■ EXERCISES TO COMPLETE ■
1. List every year given in the One Police Plaza column's paragraphs, leaving out the date under the headline.
2. Pick up the One Police Plaza column after its last sentence and write the next part.

■ EXCERPTED TEXT ■
——

One Police Plaza

Ex-Gang Boss Sees Dollar Signs

September 12, 1994

Former Chinatown gang boss Yin Poy, better known as Nicky Louie, served 10 years in prison. Now, he's hoping to make crime pay with the help of the detective who spent a career tracking him down - and Deputy Police Commissioner John Miller.

Louie was the Ghost Shadows' co-founder and head until 1978, when he was deposed after surviving numerous assassination attempts. In 1986, he was convicted of racketeering along with 24 other Ghost Shadows. He was released from prison this spring.

Something of a Chinatown legend, the former street thug is pitching a book and movie deal based on his life of murder, extortion and robbery. He's been joined in the endeavor by Neil Mauriello, formerly of the Jade Squad Detective Unit, who says he's trying to enlist Miller to help with the deal.

Mauriello, who retired from the Police Department in 1982, was an original member of the Jade Squad, assigned to Chinatown street gangs. Once Louie's arch nemesis, Mauriello now says, "I'd call Louie a noble adversary. He's paid his dues and I'm trying to help him."

Mauriello, who's known Miller since he was 17-years-old and already a veteran television news reporter, says he asked Miller to contact his NBC / Hollywood friends that (despite Mayor Rudy Giuliani's objections) Miller still hangs out with in Elaine's restaurant. "I met with John a month ago. I don't think John will deny that," Mauriello says. "He promised to make calls to some producers. He also asked to meet Louie."

The Deputy Commissioner for Public Information bridles at the suggestion he'd help Louie. "Two years ago, Mauriello came to me about a story of a Chinatown cop who teamed up with a Chinatown gang member," Miller says. "There was a reporter in it. That was the deal."

He acknowledges meeting with Mauriello a month ago, but says his asking to meet Louie was only "in jest."

"I haven't done anything. I'm not doing anything for Louie. Anything I do is for Mauriello."


Friend of the law.
Included in the list of medals awarded for bravery last week at One Police Plaza was the Alfonse M. D'Amato Medal for Valor. The award is the only one named for a politician and no one seems to know how it came to be.

Lt. William Diffendale of the Ceremonial Unit says the award was established in 1984 by the Jeff Jeffrey family foundation, which is administered by retired police officer Ralph Grosso. Grosso couldn't be located for comment but Diffendale said Jeffrey was a Freeport, L.I., businessman, who died in Florida in July.

——

Stored data:

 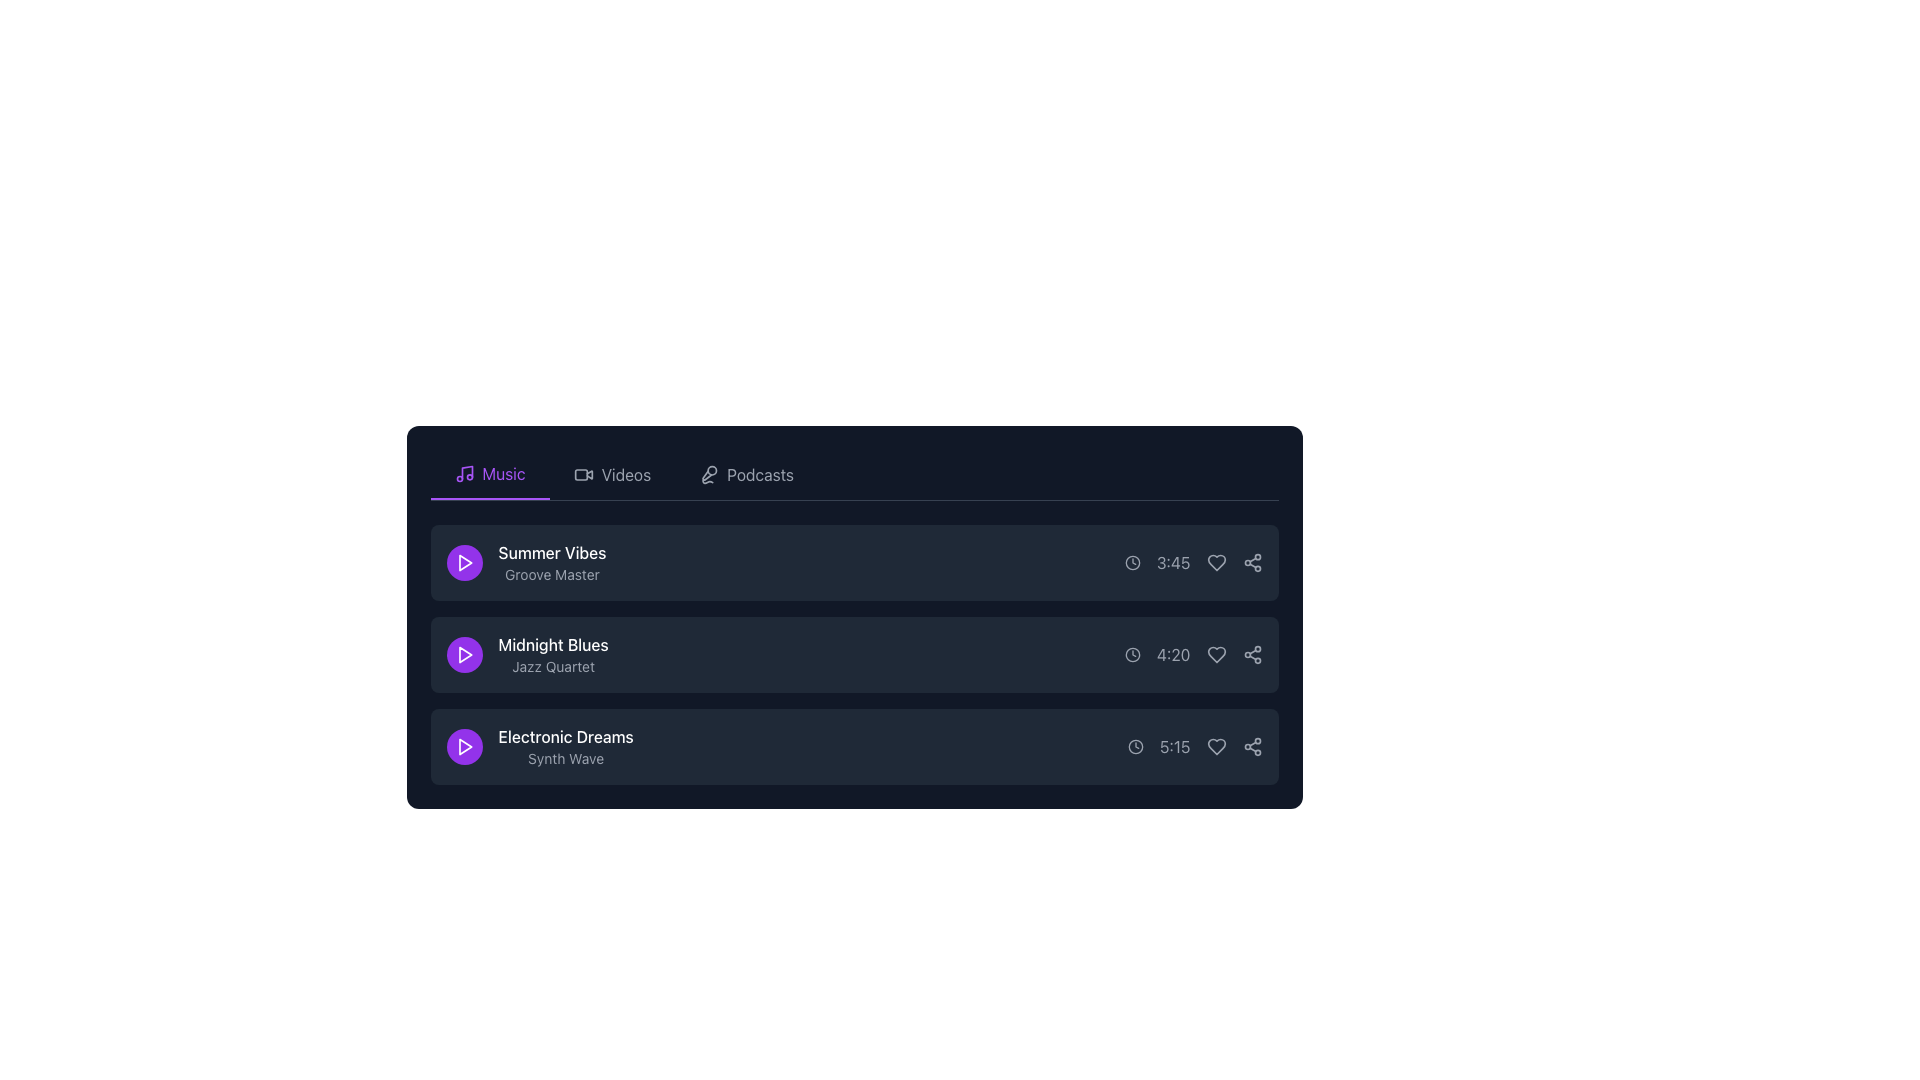 I want to click on the purple music icon located at the leftmost position of the 'Music' tab header, next to the text 'Music', which aligns with the purple underline of the active tab, so click(x=463, y=474).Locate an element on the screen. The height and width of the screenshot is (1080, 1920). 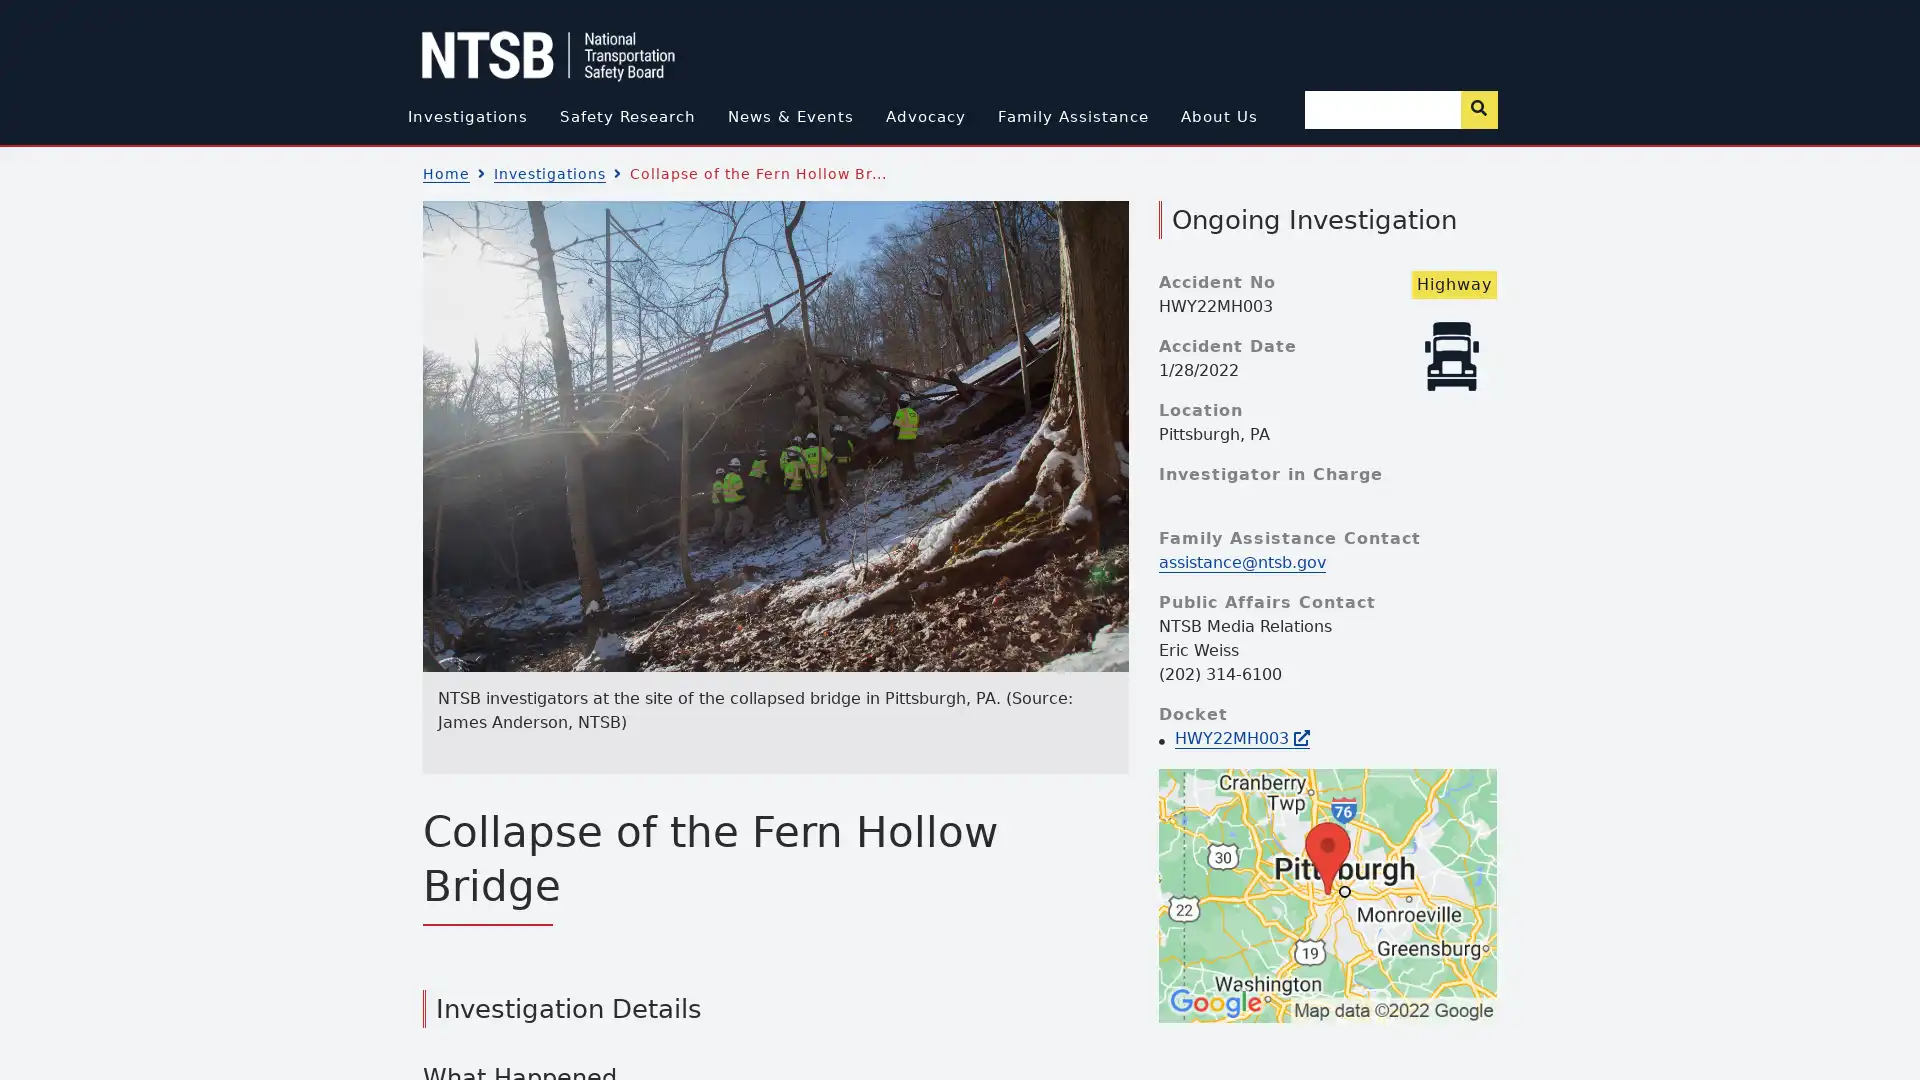
Advocacy is located at coordinates (924, 117).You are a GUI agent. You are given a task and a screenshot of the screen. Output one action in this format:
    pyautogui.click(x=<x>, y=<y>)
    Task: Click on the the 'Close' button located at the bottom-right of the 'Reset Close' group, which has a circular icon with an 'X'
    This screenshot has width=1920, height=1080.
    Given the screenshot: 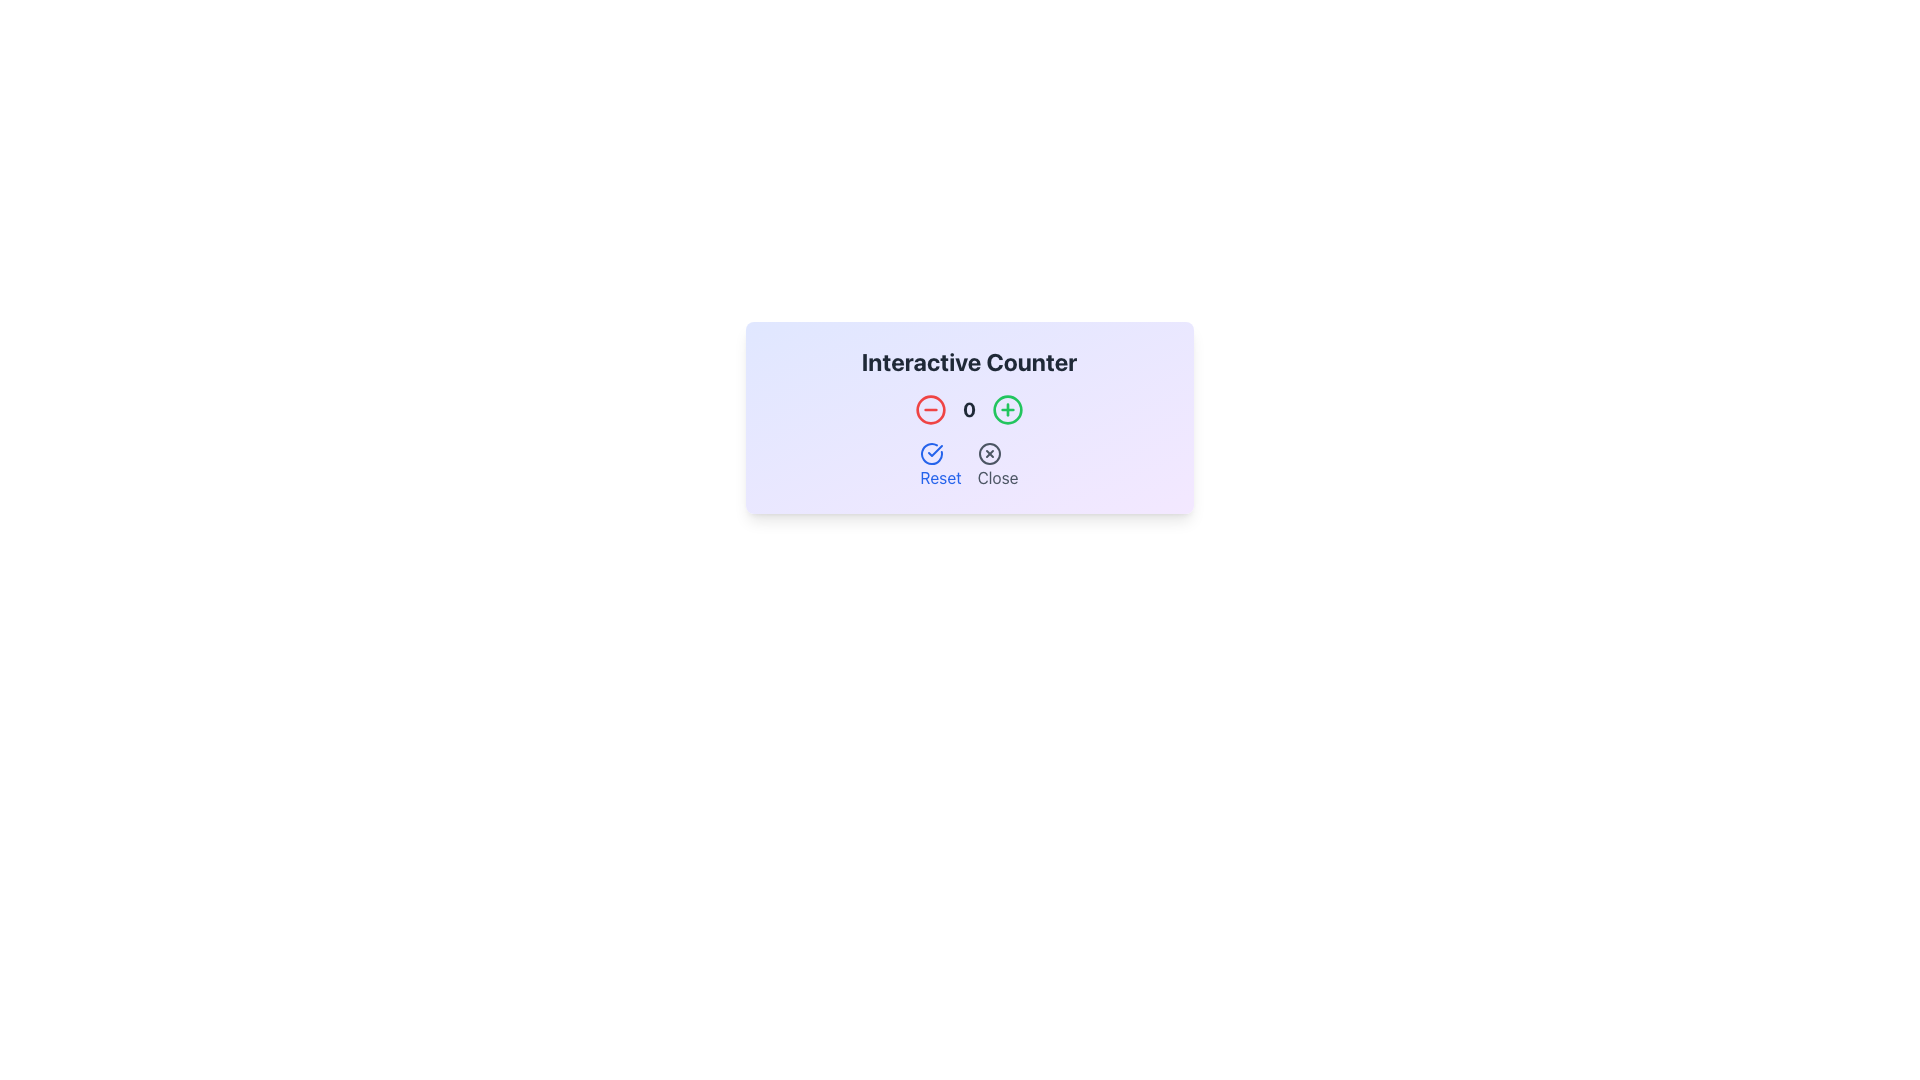 What is the action you would take?
    pyautogui.click(x=998, y=466)
     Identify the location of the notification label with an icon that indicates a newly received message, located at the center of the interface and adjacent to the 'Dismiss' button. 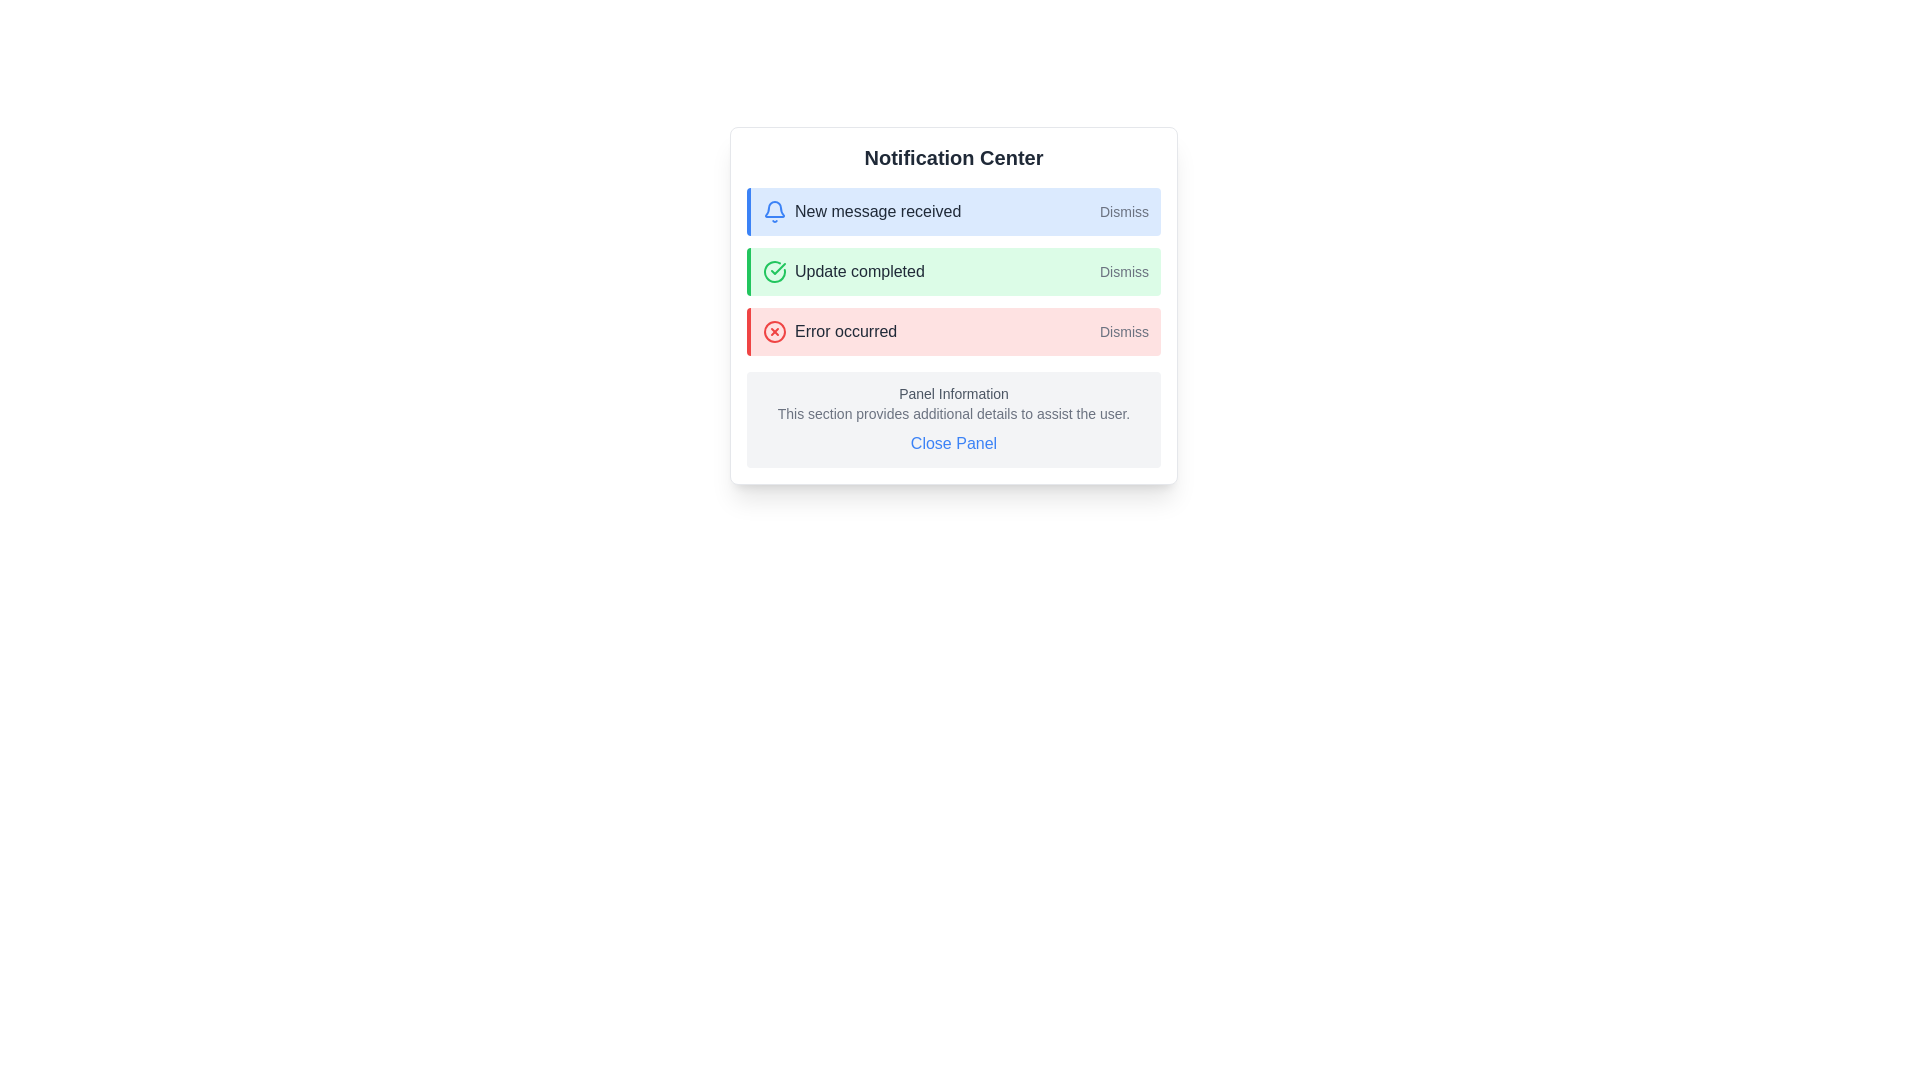
(862, 212).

——

■ RESPONSES IN ORDER ■
1. 1978, 1986, 1982, 1984

2.
D'Amato's press spokesman Michael Petralia says it was the late William Jeffrey who asked the senator to sponsor the award because of "the senator's great repect and lifelong support of law-enforcement officers."

D'Amato does indeed have close friends in law enforcement. They include Police Benevolent Association president Phil Caruso; high-level Assistant Manhattan District Attorney Barbara Jones; and former PBA counsel Richard Hartman, who was forced to resign from the bar because of gambling problems and whose brother-in-law worked as D'Amato's administrative assistant. Back in 1984 D'Amato was even friends with then U.S. Attorney Giuliani.


Super Star.
Three-star Chief of Personnel Michael Julian is leaving to become Rockefeller Center's head of security. At 44, Julian is the youngest and one of the most visible of Commissioner William Bratton's super chiefs - and the first to leave. Julian, who joined the department at age 17, says he's undecided about applying for a line-of-duty disability pension - a knee injury limits his mobility and he says he cannot play basketball without a brace. If he accepts a disabililty pension, he could never be selected as police commissioner, should that possibility arise.

A leading candidate to succeed him is Assistant Brooklyn South Chief Mike Markman, who's been praised for his handling of this year's West Indian Day Parade that took place in Crown Heights on the eve of Rosh Hashanah.


Mistaken identity.
Lt. James J. O'Brien was finally tranferred out of Internal Affairs on Thursday - 21 years after he was reassigned there following his admission that he accepted bribes as a beat cop in Brooklyn in 1973. His transfer is a relief to at least one IAB colleague Lt. James T. O'Brien. This Lt. O'Brien has a clean disciplinary record, is no relation to the other and wasn't even on the force in 1973.


Where was Paddy?
Notably absent from the PBA's 100th annual convention at the Concord Hotel earlier this month was former First Vice President J. Patrick Burns, its $50,000-a-year Albany lobbyist. Burns, who retired in 1991 with a lucrative line-of-duty disablity pension, also left the PBA with a $750,000 hole in its pocket after a federal jury found him liable for damages in smearing the reputation of Sgt. Robert Hughes, whose job was to halt chronic malingering. A PBA official said Burns' absence was due to a long-planned trip, although the official noted Burns had not missed a convention in 35 years.

©1994 Newsday, Inc.Reprinted with permission.